At first, Paul, who had fought Mobil for several rounds, was always on the losing side, but he was undaunted and waited for his chance. in 1934, US President Roosevelt wanted to review the most powerful family estates in the country, and as Mobil's largest shareholder - Rockefeller - had to confess all his shares, and in order to avoid the high in order to avoid high estate taxes, Rockefeller decided to sell a portion of his shares. Paul did not miss this opportunity and, through a friend, he was able to obtain Rockefeller's 10% share in Seaside.
This was just the beginning, and over the next 10 years or so Getty continued to expand his stake, and by the early 1950s all but one of the directors on the board of directors of Seaside Consolidated Oil Company were under Getty's shareholding, which meant that Getty was by then in full control of the company.
The move to the Middle East
At the end of the Second World War, Paul, who had made a fortune in the war, was almost 60 years old, but his ambition was undiminished. He had a keen sense that the future of oil development should be the Middle East, that it would be the future oil depot of the world, and that the Getty family's future depended on it. He wanted to develop oil in the Middle East and refine it in refineries in the USA. But at that time the Middle East was already controlled by seven major companies, including BP, Royal Dutch Shell and Mobil Oil, and it was difficult to break in.

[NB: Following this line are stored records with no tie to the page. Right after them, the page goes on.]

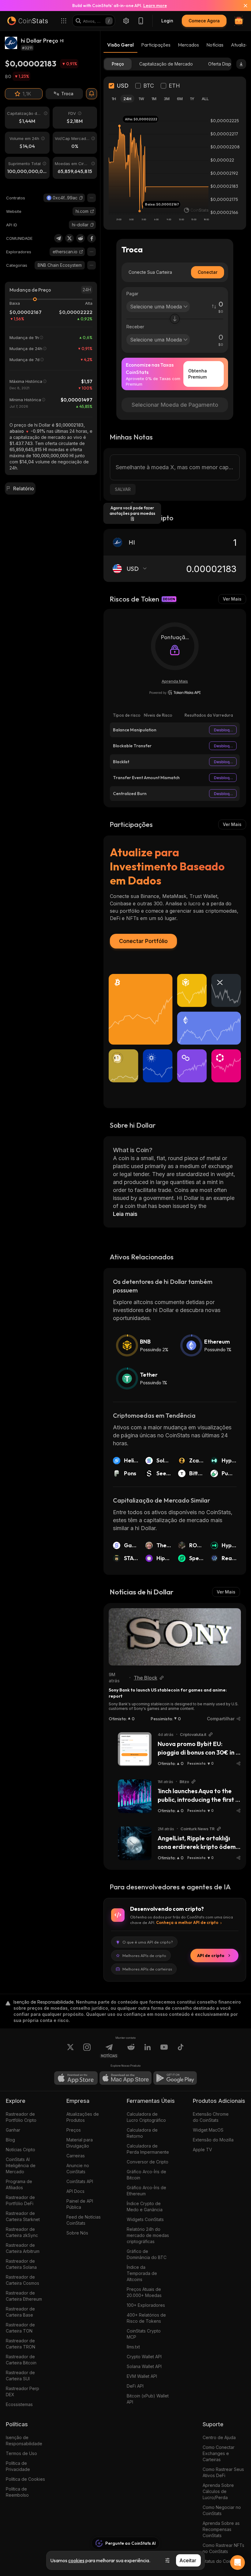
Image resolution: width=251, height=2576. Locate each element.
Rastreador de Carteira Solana (21, 2264)
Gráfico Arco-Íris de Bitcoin (146, 2174)
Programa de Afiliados (19, 2184)
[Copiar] (81, 197)
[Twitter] (69, 238)
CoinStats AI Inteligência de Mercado (21, 2165)
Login (167, 20)
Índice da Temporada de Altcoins (142, 2273)
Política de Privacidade (18, 2466)
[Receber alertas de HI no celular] (91, 93)
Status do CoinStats (222, 2561)
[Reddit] (80, 238)
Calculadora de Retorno (142, 2133)
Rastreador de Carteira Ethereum (24, 2296)
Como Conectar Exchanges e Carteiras (218, 2453)
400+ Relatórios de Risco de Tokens (146, 2318)
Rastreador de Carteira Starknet (23, 2216)
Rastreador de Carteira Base (20, 2312)
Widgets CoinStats (145, 2219)
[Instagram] (87, 2050)
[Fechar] (242, 5)
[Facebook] (91, 238)
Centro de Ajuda (219, 2437)
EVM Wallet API (142, 2376)
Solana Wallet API (144, 2366)
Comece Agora (204, 20)
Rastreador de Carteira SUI (20, 2375)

No one would have thought that Getty would end up looking at a barren patch of land between Saudi Arabia and Kuwait, a vast desert that was part of a neutral zone shared by both countries. Getty's petroleum geologists flew in to observe the terrain from the air and concluded that there was oil buried underneath. After negotiations, Getty was awarded a 60-year oil concession, but he had to meet the rather harsh conditions imposed by Saudi Arabia and take great risks. Many in the US oil industry publicly pointed out that Getty was doomed to bankruptcy by doing so, believing that there was no chance of oil ever being produced there.

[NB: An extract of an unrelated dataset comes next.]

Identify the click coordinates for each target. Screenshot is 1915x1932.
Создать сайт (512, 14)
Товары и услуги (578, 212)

Getty, however, was confident and dared to do so because he believed that oil was cheap to extract in Saudi Arabia and, given the rising price of oil, he was certain that the land would be profitable in the long run.
Over the course of four years, Getty invested $40 million, but only produced a small amount of poor quality oil. This oil was difficult to refine and had little commercial value. The predictions of the oil industry seemed to have been borne out and even Getty himself was showing signs of restlessness - after all, he was not getting any younger.

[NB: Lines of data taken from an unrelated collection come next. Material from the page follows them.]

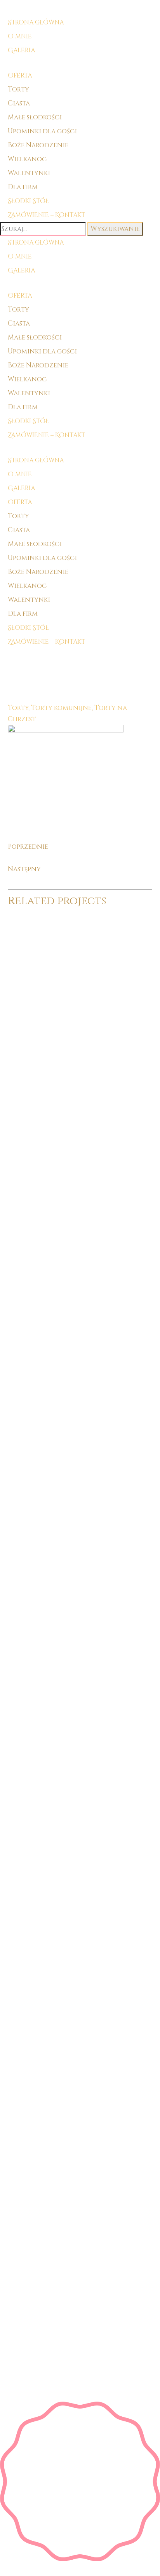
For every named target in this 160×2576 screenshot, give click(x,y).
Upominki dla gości (42, 131)
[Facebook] (76, 1669)
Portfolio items (59, 654)
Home (18, 654)
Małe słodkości (35, 117)
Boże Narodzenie (38, 145)
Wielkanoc (27, 159)
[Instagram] (83, 1669)
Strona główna (36, 242)
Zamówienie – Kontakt (46, 435)
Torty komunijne (61, 707)
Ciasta (19, 103)
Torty (18, 89)
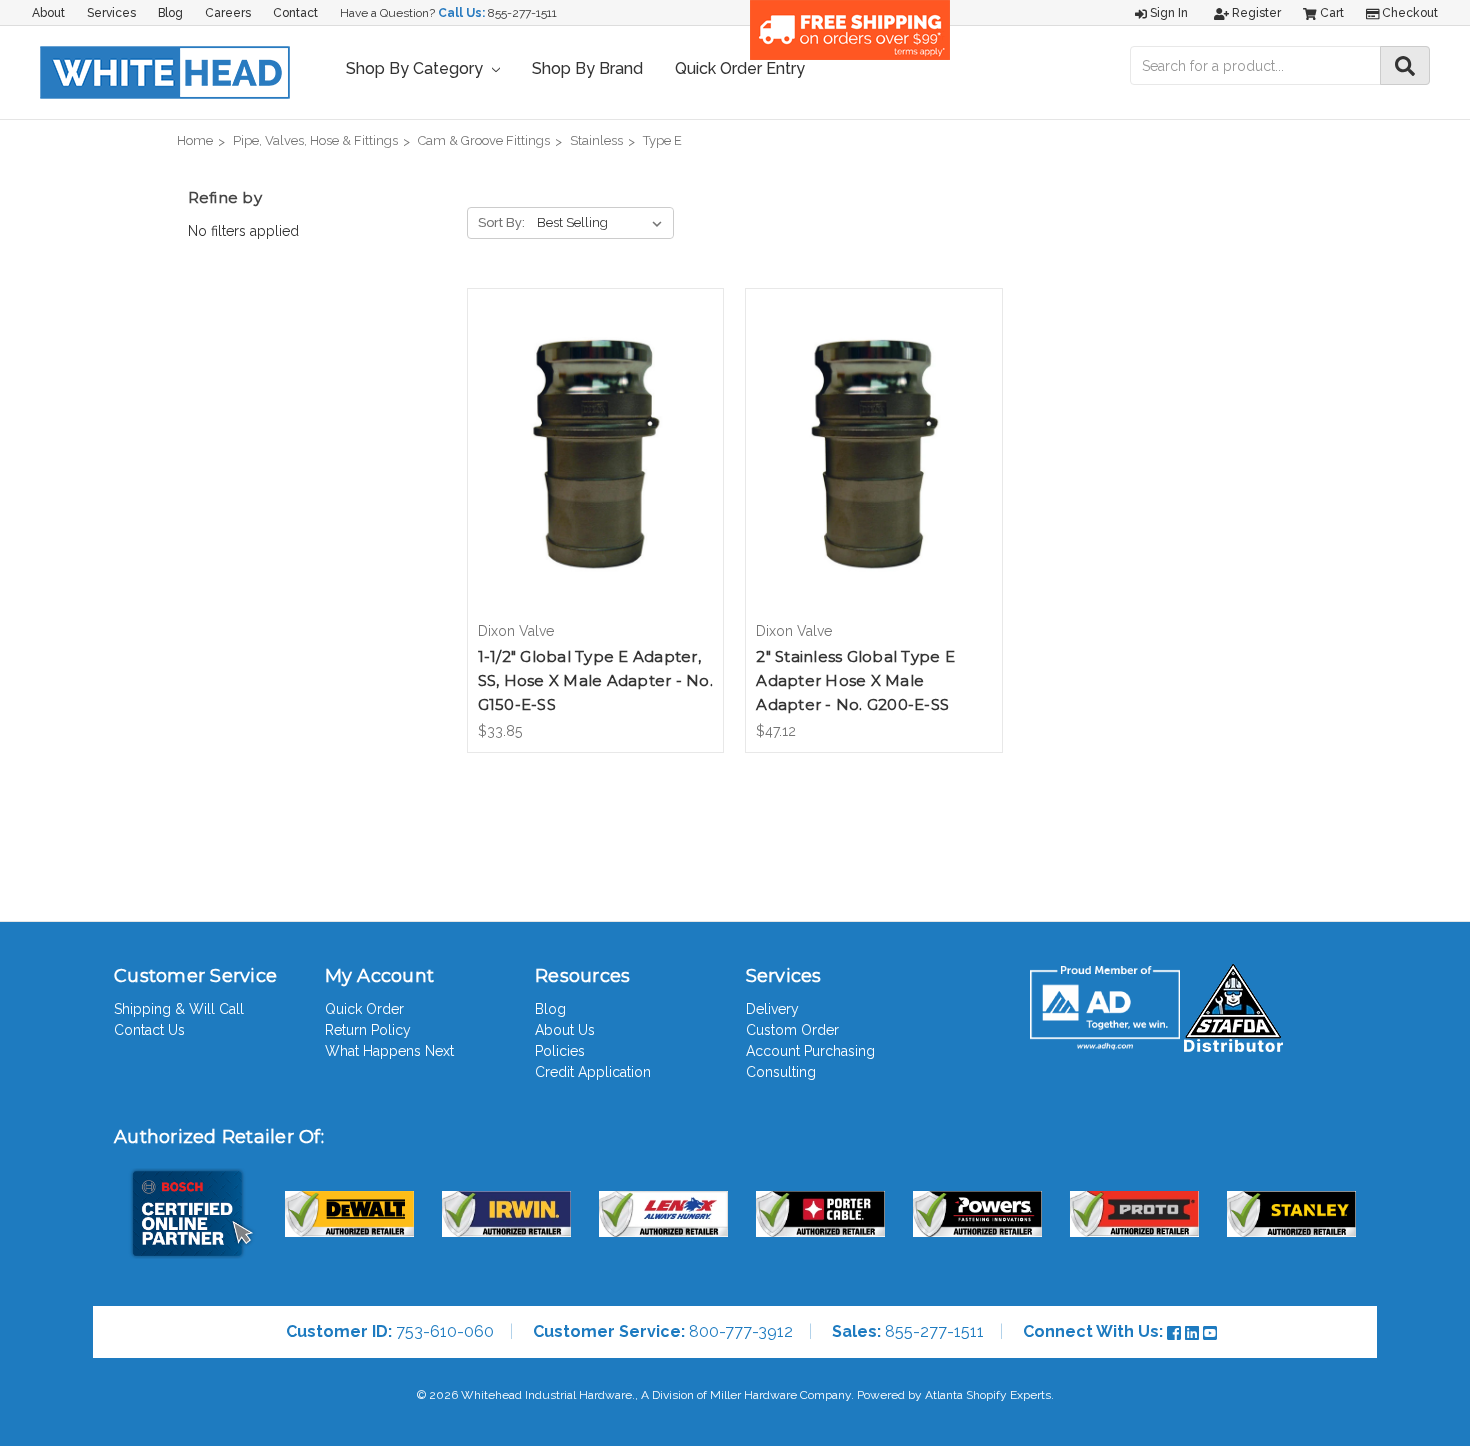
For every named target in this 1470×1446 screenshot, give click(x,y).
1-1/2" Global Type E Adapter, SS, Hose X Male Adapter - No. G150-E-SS (595, 680)
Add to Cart (595, 472)
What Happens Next (389, 1051)
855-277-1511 (522, 13)
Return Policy (368, 1030)
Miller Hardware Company (780, 1395)
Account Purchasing (810, 1051)
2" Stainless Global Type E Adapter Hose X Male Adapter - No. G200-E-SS (855, 680)
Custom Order (792, 1030)
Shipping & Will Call (179, 1009)
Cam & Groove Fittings (484, 140)
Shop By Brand (587, 68)
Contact (295, 13)
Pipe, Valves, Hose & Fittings (315, 140)
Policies (560, 1051)
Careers (228, 13)
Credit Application (593, 1072)
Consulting (781, 1072)
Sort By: (501, 222)
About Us (565, 1030)
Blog (170, 13)
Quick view (595, 437)
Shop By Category (416, 68)
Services (111, 13)
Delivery (772, 1009)
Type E (662, 140)
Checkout (1408, 13)
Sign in (1167, 13)
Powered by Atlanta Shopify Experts (954, 1395)
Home (195, 140)
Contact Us (149, 1030)
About (48, 13)
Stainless (596, 140)
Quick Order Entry (740, 68)
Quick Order (364, 1009)
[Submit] (1405, 65)
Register (1255, 13)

However, after four years of constant frustration, success came unexpectedly, and on 10 February 1953, oil-bearing sands were discovered on this unpromising land, and then oil began to spill out. This discovery turned the Getty's fortunes around so completely that American magazine Happiness called it "great and historic". One by one, highly productive wells were drilled and within a month, Getty's stock soared from $23.75 to $47.75 and Getty's fortune began to grow exponentially again.
According to conservative estimates by petroleum geologists, the Getty's Neutral Zone fields held more than 13 trillion barrels of oil. In response, Getty built and purchased refineries all over the region, and from 1954 onwards began building his fleet of supertankers, and in Los Angeles and New York he built new office buildings worth over $40 million at an astonishing rate. by 1957, Getty's assets exceeded $1 billion. That year, when Destiny magazine listed the richest people in America, Getty topped the list.